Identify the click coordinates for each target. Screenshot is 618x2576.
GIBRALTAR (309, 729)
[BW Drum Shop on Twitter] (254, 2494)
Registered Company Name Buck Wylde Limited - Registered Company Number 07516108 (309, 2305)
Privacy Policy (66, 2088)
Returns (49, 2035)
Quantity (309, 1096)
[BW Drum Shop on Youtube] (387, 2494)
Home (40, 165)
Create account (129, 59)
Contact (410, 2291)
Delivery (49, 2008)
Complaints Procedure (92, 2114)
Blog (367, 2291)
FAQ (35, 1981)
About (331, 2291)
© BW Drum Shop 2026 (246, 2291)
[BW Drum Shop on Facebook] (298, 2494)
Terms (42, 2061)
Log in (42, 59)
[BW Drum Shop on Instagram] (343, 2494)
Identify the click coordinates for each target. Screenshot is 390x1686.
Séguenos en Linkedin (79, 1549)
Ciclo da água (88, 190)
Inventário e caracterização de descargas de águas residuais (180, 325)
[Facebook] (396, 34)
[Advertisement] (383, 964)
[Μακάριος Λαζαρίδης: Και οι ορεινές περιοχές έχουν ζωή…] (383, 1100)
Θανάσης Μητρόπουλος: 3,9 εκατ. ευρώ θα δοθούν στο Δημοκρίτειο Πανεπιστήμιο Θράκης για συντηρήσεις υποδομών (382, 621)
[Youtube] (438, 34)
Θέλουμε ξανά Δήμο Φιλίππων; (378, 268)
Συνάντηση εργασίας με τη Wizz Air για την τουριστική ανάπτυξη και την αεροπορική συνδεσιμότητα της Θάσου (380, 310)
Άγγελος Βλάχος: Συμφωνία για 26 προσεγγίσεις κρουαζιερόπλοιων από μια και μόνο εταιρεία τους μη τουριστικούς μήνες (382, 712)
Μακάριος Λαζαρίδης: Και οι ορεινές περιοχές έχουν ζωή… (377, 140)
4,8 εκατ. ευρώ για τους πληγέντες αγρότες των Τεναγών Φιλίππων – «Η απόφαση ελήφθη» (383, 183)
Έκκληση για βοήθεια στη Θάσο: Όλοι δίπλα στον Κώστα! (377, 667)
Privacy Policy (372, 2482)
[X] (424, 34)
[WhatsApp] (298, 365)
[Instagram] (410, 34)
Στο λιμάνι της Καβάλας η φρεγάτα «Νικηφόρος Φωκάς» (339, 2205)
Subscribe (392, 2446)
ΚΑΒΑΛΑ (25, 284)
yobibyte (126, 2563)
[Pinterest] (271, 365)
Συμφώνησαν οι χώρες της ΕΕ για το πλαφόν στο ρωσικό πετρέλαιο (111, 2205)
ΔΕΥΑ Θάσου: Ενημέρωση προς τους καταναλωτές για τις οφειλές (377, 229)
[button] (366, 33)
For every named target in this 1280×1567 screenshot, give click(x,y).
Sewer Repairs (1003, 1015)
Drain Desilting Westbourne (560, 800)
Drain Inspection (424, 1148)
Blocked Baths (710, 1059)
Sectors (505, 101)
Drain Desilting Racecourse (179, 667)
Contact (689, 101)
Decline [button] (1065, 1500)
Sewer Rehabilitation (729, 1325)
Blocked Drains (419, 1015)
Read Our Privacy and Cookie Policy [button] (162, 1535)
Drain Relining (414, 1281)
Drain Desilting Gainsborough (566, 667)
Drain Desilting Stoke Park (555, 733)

********************

Required action »
Starting at the top of the listing above, write out every line exactly as it appears.

Response below »
Identify the click coordinates for each target. Screenshot is 618x2576.
GIBRALTAR (309, 729)
[BW Drum Shop on Twitter] (254, 2494)
Registered Company Name Buck Wylde Limited - Registered Company Number 07516108 (309, 2305)
Privacy Policy (66, 2088)
Returns (49, 2035)
Quantity (309, 1096)
[BW Drum Shop on Youtube] (387, 2494)
Home (40, 165)
Create account (129, 59)
Contact (410, 2291)
Delivery (49, 2008)
Complaints Procedure (92, 2114)
Blog (367, 2291)
FAQ (35, 1981)
About (331, 2291)
© BW Drum Shop 2026 (246, 2291)
[BW Drum Shop on Facebook] (298, 2494)
Terms (42, 2061)
Log in (42, 59)
[BW Drum Shop on Instagram] (343, 2494)
Identify the click coordinates for each target. Screenshot is 390x1686.
Séguenos en Linkedin (79, 1549)
Ciclo da água (88, 190)
Inventário e caracterização de descargas de águas residuais (180, 325)
[Facebook] (396, 34)
[Advertisement] (383, 964)
[Μακάριος Λαζαρίδης: Και οι ορεινές περιοχές έχουν ζωή…] (383, 1100)
Θανάσης Μητρόπουλος: 3,9 εκατ. ευρώ θα δοθούν στο Δημοκρίτειο Πανεπιστήμιο Θράκης για συντηρήσεις υποδομών (382, 621)
[Youtube] (438, 34)
Θέλουμε ξανά Δήμο Φιλίππων; (378, 268)
Συνάντηση εργασίας με τη Wizz Air για την τουριστική ανάπτυξη και την αεροπορική συνδεσιμότητα της Θάσου (380, 310)
Άγγελος Βλάχος: Συμφωνία για 26 προσεγγίσεις κρουαζιερόπλοιων από μια και μόνο εταιρεία τους μη τουριστικούς μήνες (382, 712)
Μακάριος Λαζαρίδης: Και οι ορεινές περιοχές έχουν ζωή… (377, 140)
4,8 εκατ. ευρώ για τους πληγέντες αγρότες των Τεναγών Φιλίππων – «Η απόφαση ελήφθη» (383, 183)
Έκκληση για βοήθεια στη Θάσο: Όλοι δίπλα στον Κώστα! (377, 667)
Privacy Policy (372, 2482)
[X] (424, 34)
[WhatsApp] (298, 365)
[Instagram] (410, 34)
Στο λιμάνι της Καβάλας η φρεγάτα «Νικηφόρος Φωκάς» (339, 2205)
Subscribe (392, 2446)
ΚΑΒΑΛΑ (25, 284)
yobibyte (126, 2563)
[Pinterest] (271, 365)
Συμφώνησαν οι χώρες της ΕΕ για το πλαφόν στο ρωσικό πετρέλαιο (111, 2205)
ΔΕΥΑ Θάσου: Ενημέρωση προς τους καταναλωτές για τις οφειλές (377, 229)
[button] (366, 33)
For every named target in this 1280×1567 screenshot, give click(x,y).
Sewer Repairs (1003, 1015)
Drain Desilting Westbourne (560, 800)
Drain Inspection (424, 1148)
Blocked Baths (710, 1059)
Sectors (505, 101)
Drain Desilting Racecourse (179, 667)
Contact (689, 101)
Decline [button] (1065, 1500)
Sewer Rehabilitation (729, 1325)
Blocked Drains (419, 1015)
Read Our Privacy and Cookie Policy [button] (162, 1535)
Drain Relining (414, 1281)
Drain Desilting Gainsborough (566, 667)
Drain Desilting Stoke Park (555, 733)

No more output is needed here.